Observability platforms that include eBPF
A growing number of observability platforms are now leveraging eBPF to collect data. For example, groundcover provides an eBPF observability agent called Flora for monitoring.
The advantage of using an observability platform that features eBPF is that you don't have to set up and deploy individual eBPF programs to collect observability data. Instead, you get the convenience of a prebuilt solution that takes advantage of eBPF to provide observability in a hyper-efficient and super-secure way.
eBPF Observability Tools and Frameworks
As we mentioned above, there are a number of eBPF tools and frameworks that let you deploy eBPF programs. Here's a list of the most popular open source solutions, along with a summary of their intended use cases and features:
- BCC: A general-purpose toolkit and library for running eBPF-based programs.
- Bpftrace: A tracing language that you can use to execute traces via eBPF.
- eCapture: An SSL capture tool, useful for network observability.
- Tracee: An eBPF-based toolkit tailored toward security monitoring and incident investigation.
- Kubectl trace: A tool that helps schedule and manage eBPF-based programs running on a Kubernetes cluster.

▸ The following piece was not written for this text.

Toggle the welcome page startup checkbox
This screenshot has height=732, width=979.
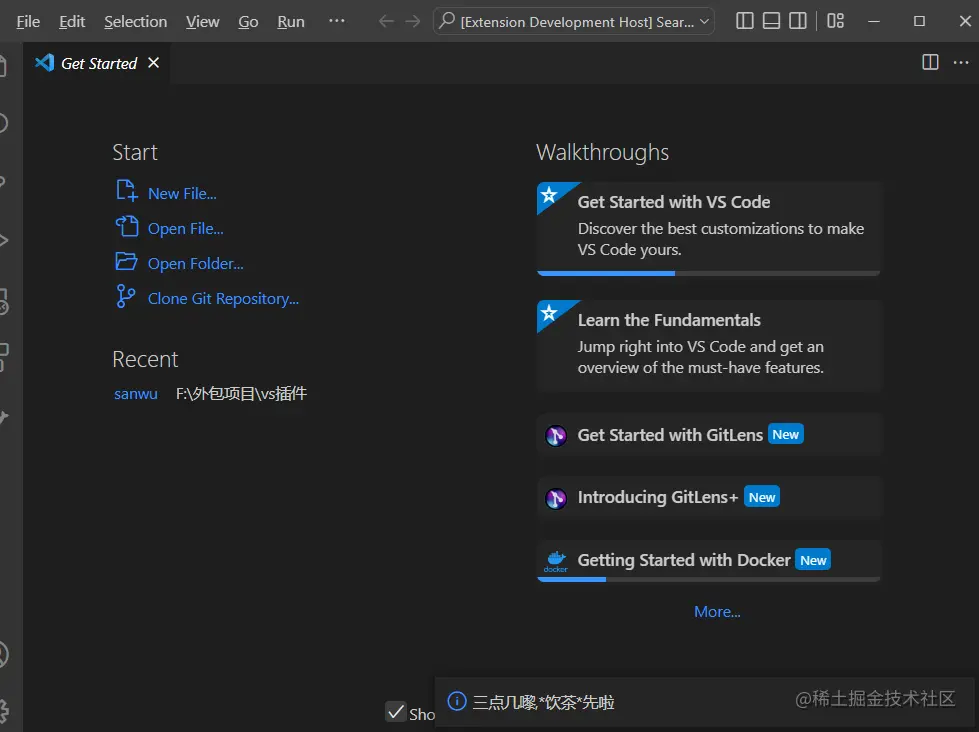tap(396, 711)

This list is likely to grow as eBPF continues to gain popularity, and as the tooling surrounding it matures.
eBPF Best Practices for Observability
Although the efficiency and security of eBPF programs deliver key benefits no matter how you use eBPF, the following best practices can help you get the very most from the tool:
- Avoid eBPF unprivileged mode: Although requiring root access to use eBPF can be cumbersome, allowing any user or application to execute eBPF programs is a huge security risk because it gives them access to kernel space.
- Keep your kernel up to date: Since eBPF is built into the Linux kernel source code, updating your kernel ensures you have access to the latest version of eBPF.
- Keep kernel versions consistent: If you're running eBPF across multiple servers, installing the same kernel on each of them will help ensure consistency in eBPF output, since you'll have the same version of eBPF on each server as long as the OS version is also the same.
- Write separate programs for each task: eBPF delivers the greatest visibility when each program is designed to handle a specific observability task. It's better to develop separate eBPF programs for each use case you need to support than to try to shoehorn all of your observability needs into a single program.
The Pros and Cons of eBPF for Observability
To sum up the points above, the key advantages of eBPF include the following:
- It's built into Linux, so there’s little to install or configure.
- eBPF code runs in a super-efficient way, leaving more resources for your actual workloads.
- eBPF safety verification and sandboxing minimize the risk of security or performance problems due to eBPF.
The main disadvantage of eBPF is that it can be complex to set up and run eBPF programs. However, modern tooling makes eBPF easier to use, especially if you take advantage of an observability solution that gives you turnkey access to eBPF, without having to install an eBPF toolkit or write programs for it by hand.
To say that eBPF is exciting is an understatement. We prefer adjectives like "mind-blowing" or "astounding," because that's what eBPF observability is. Thanks to incredible efficiency and security, eBPF makes it possible to redefine the way you observe workloads, especially those that involve complex, cloud-native architectures.
Historically, the difficulty of using eBPF was a major drawback. But that issue has disappeared thanks to modern observability solutions that bake in eBPF, allowing teams to take full advantage of the eBPF framework without working any harder than they would when using a traditional observability solution.